Wyzwanie | Podciąganie Na Lecącym Helikopterze

Wyzwanie | Podciąganie Na Lecącym Helikopterze
Emily Wilcock
Autor i ekspert12 miesiąc Ago
Wyświetl profil Emily Wilcock

Stan Browney uwielbia wyzwania. Zwykle wymagają one niewiele więcej, niż sprzętu do ćwiczeń i odrobiny determinacji. Ale to wyzwanie nie jest tak łatwe do wypróbowania w domu. Ostatnio Browney chciał pobić rekord świata w jak największej ilości podciągnięć w 60 sekund… na lecącym helikopterze.

https://www.youtube.com/watch?v=HceWb7C2teU

Wyzwanie

To rekord, który Browney i jego przyjaciel Arjel mieli na celowniku od jakiegoś czasu. 23 podciągnięcia w minutę, ustanowione przez Ormianina Romana Cabradyana w 2021 roku, było poprzeczką, którą musieli pokonać. Było to trudne, ale nie niemożliwe.

Nigdy nie mieli szczęścia w znalezieniu helikoptera, który zawsze był główną przeszkodą. Ale po tym, jak Browneyowi udało się go jakoś zorganizować, próba bicia rekordu była w toku. 

Drugą rzeczą, jakiej potrzebowali, był odpowiedni sprzęt treningowy. Browney i spółka mają w domu wiele drążków do podciągania, ale musieli jak najlepiej odtworzyć okoliczności wyzwania.

Płozy helikoptera do lądowania są grubsze i trudniejsze do uchwycenia niż typowy drążek do podciągania.

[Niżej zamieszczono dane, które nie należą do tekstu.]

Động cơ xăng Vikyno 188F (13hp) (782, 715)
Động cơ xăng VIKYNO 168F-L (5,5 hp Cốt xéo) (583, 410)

Poruszają się one również w powietrzu. Potrzeba więc było pomajsterkować. Po tym, jak Arjel wykonał kołyszący się drążek do podciągania z liny i rury PCV, mieli dokładnie to, co było potrzebne do ćwiczeń.

wyzwanie - rurka PCV

Trzecią potrzebną rzeczą był sędzia rekordu świata. Browne wypełnił i odesłał wniosek i w tym samym dniu został on zatwierdzony. Sześć dni przed rozpoczęciem wyzwania, mieli pozwolenie na start.

Ale kiedy chłopaki przygotowywali się do pobicia rekordu, wpadli w turbulencje, które mogłyby pogrzebać ich marzenia. Ze względów na bezpieczeństwo, wyzwanie nie mogło zostać ukończone w Niderlandach, więc zostali zmuszeni do odroczenia go do czasu, gdy będą mogli dokonać alternatywnych ustaleń. 

Jeśli oglądałeś wcześniej któryś z filmów Browneya, wiesz, że dużo potrzeba, aby go powstrzymać gdy coś już zacznie. I to wyzwanie nie było wyjątkiem. Po spróbowaniu prawie wszystkiego, w końcu udało się im ponownie przystąpić do próby pobicia rekordu. Mielo nową datę, nowy termin i nowy kraj. Browney i Arjel wyjechali do sąsiedniej Belgii.

Dzień wyzwania

40 dni później Browney i Arjel przybyli na lotnisko w Belgii. Tam spotkali się z oficjalnym arbitrem, który określił surowe zasady próby bicia rekordu:

Zasady:

  • Ciało uczestnika musi pozostać wyprostowane, dozwolone jest jedynie lekkie zgięcie w kolanach
  • Podbródek uczestnika musi minąć płoze do lądowania helikoptera, aby powtórzenie zostało zaliczone

Po miesiącach treningu Arjel jako pierwszy podszedł do wyzwania, wykonując 24 powtórzenia w ciągu. Sędzia sprawdził, czy jego ciało było wyprostowane przez cały czas, a jego podbródek minął poprzeczkę po każdym powtórzeniu i wręczył Arjenowi światectwo rekordu świata.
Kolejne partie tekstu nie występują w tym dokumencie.